Use GCC-IRMS to Reduce Your Stable Isotope Costs
Most stable isotope tracer studies utilize a gas chromatograph mass spectrometer (GC/MS) for quantitation of isotope enrichment. Common experiments in the literature use stable isotope enrichment levels from 1 to 20%. These high enrichment levels are required due to the imprecision and inability of the GC/MS to perform stable isotope analysis of samples with enrichment levels below 1%. This necessitates larger isotope doses and increases study costs. The stable isotope tracer has significant mass and must be included in turnover equations. Also, the high tracer levels may affect enzyme pathways being studied.
The key to reducing stable isotope costs and improving study results is to utilize a relatively new instrument called a gas chromatograph isotope ratio mass spectrometer (GCC-IRMS).
How GCC-IRMS Lowers Stable Isotope Analysis Costs
In the 1970s, Matthews and Hayes (1) described the successful coupling of a gas chromatograph with a gas isotope ratio mass spectrometer. Subsequent commercial developments over the years have utilized a microcombustion oxidizer between the GC and the IRMS. The combustion process converts GC peaks into CO2, N2, or H2 gas for detection of 13C, 15N, and 2H isotopes. These low molecular weight gases are introduced into the IRMS resulting in very high precision measurements of isotope ratios at very low isotope enrichment. Isotope ratio precisions of GCC-IRMS instruments are about 1% even at isotope enrichment levels of 0.01 to 0.001%.
The GCC-IRMS achieves detection levels 100 times lower than the GC/MS. Thus, as much as 90% less stable isotope tracer needs to be administered, saving substantial costs.
How GCC-IRMS Improves Your Stable Isotope Experiments
By administering lower levels of isotope and using a GCC-IRMS as the detection instrument, we can improve the outcome of stable isotope experiments. For example, 13C-palmitate is often infused to measure free fatty acid flux in humans. As described by Wolfe (2), 13C-palmitic acid needs to be converted to its potassium salt and then bound to human albumin. Since the eventual isotope tracer is administered intravenously, the preparation process must be done under sterile conditions. This complex preparation often causes consternation for researchers. However, when you detect 13C-palmitate by stable isotope analysis with GCC-IRMS, you can utilize much lower quantities of isotope tracer.
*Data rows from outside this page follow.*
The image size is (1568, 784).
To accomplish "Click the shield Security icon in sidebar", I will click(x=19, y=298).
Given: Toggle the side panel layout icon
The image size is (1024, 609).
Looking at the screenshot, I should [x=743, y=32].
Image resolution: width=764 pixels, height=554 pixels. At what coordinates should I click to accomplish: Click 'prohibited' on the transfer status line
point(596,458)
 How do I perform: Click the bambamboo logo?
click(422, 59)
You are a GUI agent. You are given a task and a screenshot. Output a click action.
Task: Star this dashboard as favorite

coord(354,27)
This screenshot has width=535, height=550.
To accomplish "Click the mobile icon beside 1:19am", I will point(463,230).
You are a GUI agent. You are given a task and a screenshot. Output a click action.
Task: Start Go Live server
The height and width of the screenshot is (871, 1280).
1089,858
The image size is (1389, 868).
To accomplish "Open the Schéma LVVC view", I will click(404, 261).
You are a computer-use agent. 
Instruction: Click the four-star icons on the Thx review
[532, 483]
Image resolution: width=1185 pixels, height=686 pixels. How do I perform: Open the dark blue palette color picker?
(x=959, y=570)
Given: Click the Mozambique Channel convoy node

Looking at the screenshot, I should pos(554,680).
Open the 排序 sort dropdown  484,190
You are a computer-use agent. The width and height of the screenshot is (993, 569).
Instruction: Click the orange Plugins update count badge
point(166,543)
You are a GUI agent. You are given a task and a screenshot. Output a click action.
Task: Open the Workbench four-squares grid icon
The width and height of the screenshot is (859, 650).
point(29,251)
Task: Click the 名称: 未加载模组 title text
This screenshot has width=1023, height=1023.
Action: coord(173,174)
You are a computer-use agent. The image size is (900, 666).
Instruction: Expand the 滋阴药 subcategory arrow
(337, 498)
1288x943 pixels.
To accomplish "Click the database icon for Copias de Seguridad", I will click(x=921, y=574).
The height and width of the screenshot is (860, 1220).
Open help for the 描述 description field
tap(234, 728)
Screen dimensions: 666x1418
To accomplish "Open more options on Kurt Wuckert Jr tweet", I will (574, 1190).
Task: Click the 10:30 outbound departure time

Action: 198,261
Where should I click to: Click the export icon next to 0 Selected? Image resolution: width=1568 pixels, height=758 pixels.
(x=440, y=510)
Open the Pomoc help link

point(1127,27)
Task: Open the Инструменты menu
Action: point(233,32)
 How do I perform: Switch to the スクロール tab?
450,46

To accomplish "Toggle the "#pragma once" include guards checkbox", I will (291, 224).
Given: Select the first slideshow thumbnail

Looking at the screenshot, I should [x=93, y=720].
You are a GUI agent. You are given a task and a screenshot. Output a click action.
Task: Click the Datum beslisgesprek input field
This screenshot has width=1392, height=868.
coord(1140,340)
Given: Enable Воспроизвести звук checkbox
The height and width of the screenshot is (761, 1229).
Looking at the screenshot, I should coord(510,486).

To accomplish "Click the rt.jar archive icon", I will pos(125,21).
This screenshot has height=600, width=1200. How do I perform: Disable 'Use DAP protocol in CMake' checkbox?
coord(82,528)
Guo et al. (3) describe a very simple method of binding small amounts of 13C-palmitate to human albumin without conversion to its potassium salt. Much lower quantities of human albumin are required, a significant cost saving alone. In a typical palmitate flux study measured by GC/MS, 13C-palmitate is infused at 5 nmol/kg/min. When GCC-IRMS detection is utilized, the 13C-palmitate infusion rate is 0.5 nmol/kg/min. Importantly, the improved precision over GC/MS instruments, allows detection of smaller differences between treatments. Smaller quantities of infused 13C-palmitate are closer to a “mass-less” tracer. You don’t need to account for the quantity of tracer in your calculation of flux! Guo et al (3) showed that GCC-IRMS detection had very similar results to a radioactive palmitate tracer co-administered in their studies.
How You Can Take Advantage of GCC-IRMS Technology
Metabolic Solutions, Inc. (MSI) makes it low cost for researchers to utilize this cutting-edge stable isotope analysis technology. Recently, MSI added a Thermo Finnigan Delta V GCC-IRMS instrument with capabilities to detect 13C, 15N, and 2H labeled compounds. The ability to detect deuterium labeled compounds is unique – only a handful of instruments in the world have this capability.
References
- Matthews, D.E. and Hayes J.M., Anal. Chem. 50:1465-73, 1978.
- Wolfe, R.R., Radioactive and Stable Isotope Tracers in Biomedicine: Principles and Practice of Kinetic Analysis. 1992. Wiley-Liss, Inc. New York.
- Guo, Z.K., Nielsen, S., Burguera, B., and Jensen, M.D., J. Lipid Res. 38:1888-95, 1997.